CVE-2017-15125
A flaw was found in CloudForms in the self-service UI snapshot feature where the name field is not properly sanitized for HTML and JavaScript input. An attacker could use this flaw to execute a stored XSS attack on an application administrator using CloudForms. Please note that CSP (Content Security Policy) prevents exploitation of this XSS however not all browsers support CSP.

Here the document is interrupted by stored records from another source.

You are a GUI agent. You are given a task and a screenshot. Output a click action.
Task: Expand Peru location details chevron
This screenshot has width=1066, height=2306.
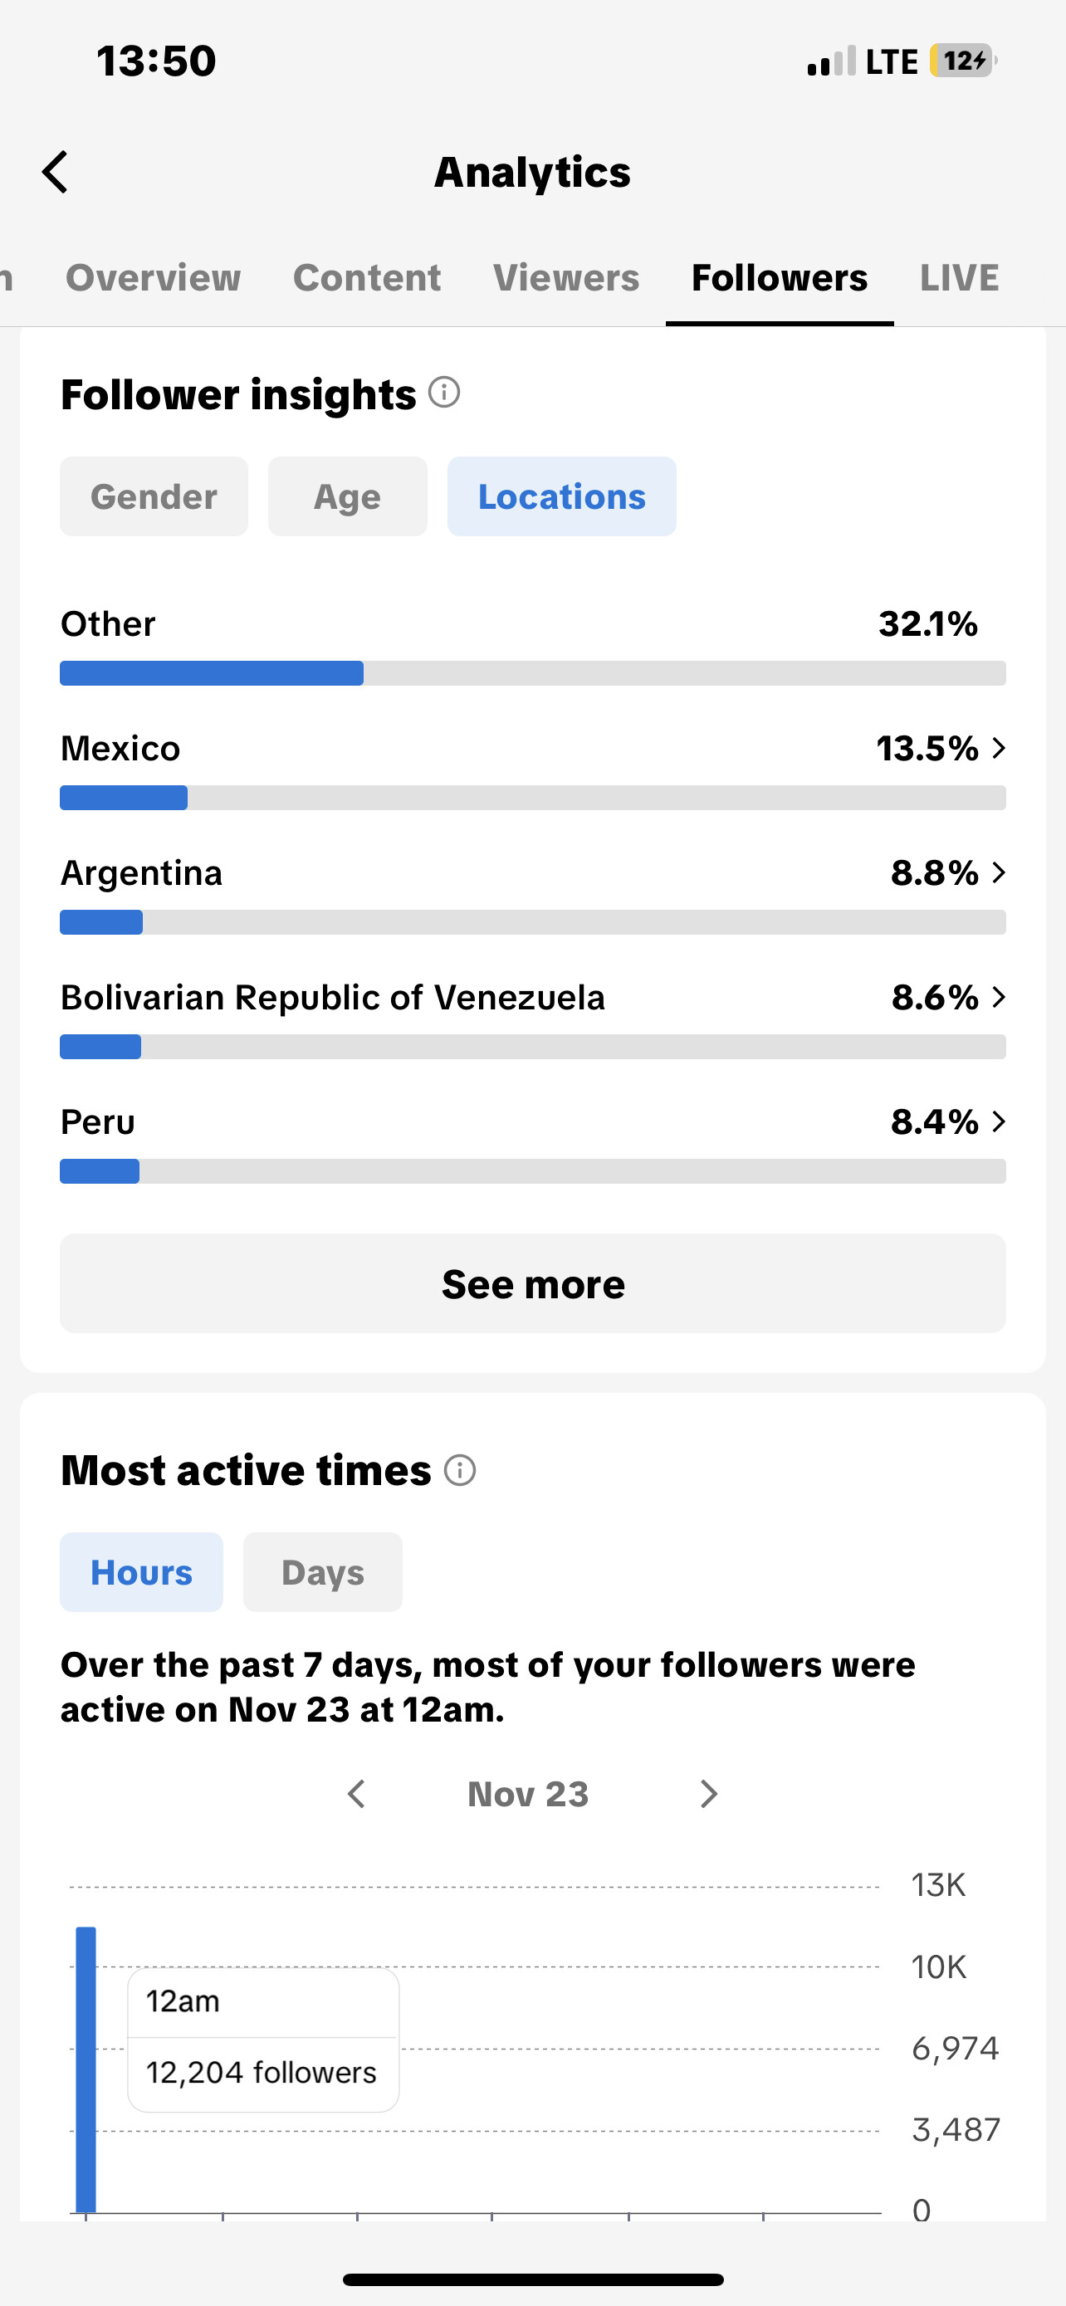pos(999,1122)
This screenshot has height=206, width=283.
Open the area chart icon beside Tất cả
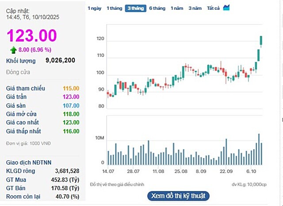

Find out more about CVE-2017-15125 from the MITRE CVE dictionary dictionary and NIST NVD.
Statement
This issue affects the versions of cfme as shipped with Red Hat CloudForms 4. Red Hat Product Security has rated this issue as having security impact of Moderate. A future update may address this issue. For additional information, refer to the Issue Severity Classification: https://access.redhat.com/security/updates/classification/.
CVSS v3 metrics
| CVSS3 Base Score | 6.5 |
|---|---|
| CVSS3 Base Metrics | CVSS:3.0/AV:N/AC:L/PR:L/UI:R/S:C/C:L/I:L/A:L |
| Attack Vector | Network |
| Attack Complexity | Low |
| Privileges Required | Low |
| User Interaction | Required |
| Scope | Changed |
| Confidentiality | Low |
| Integrity Impact | Low |
| Availability Impact | Low |
Red Hat Security Errata
| Platform | Errata | Release Date |
|---|---|---|
| CloudForms Management Engine 5.9 (cfme) | RHSA-2018:0380 | 2018-03-01 |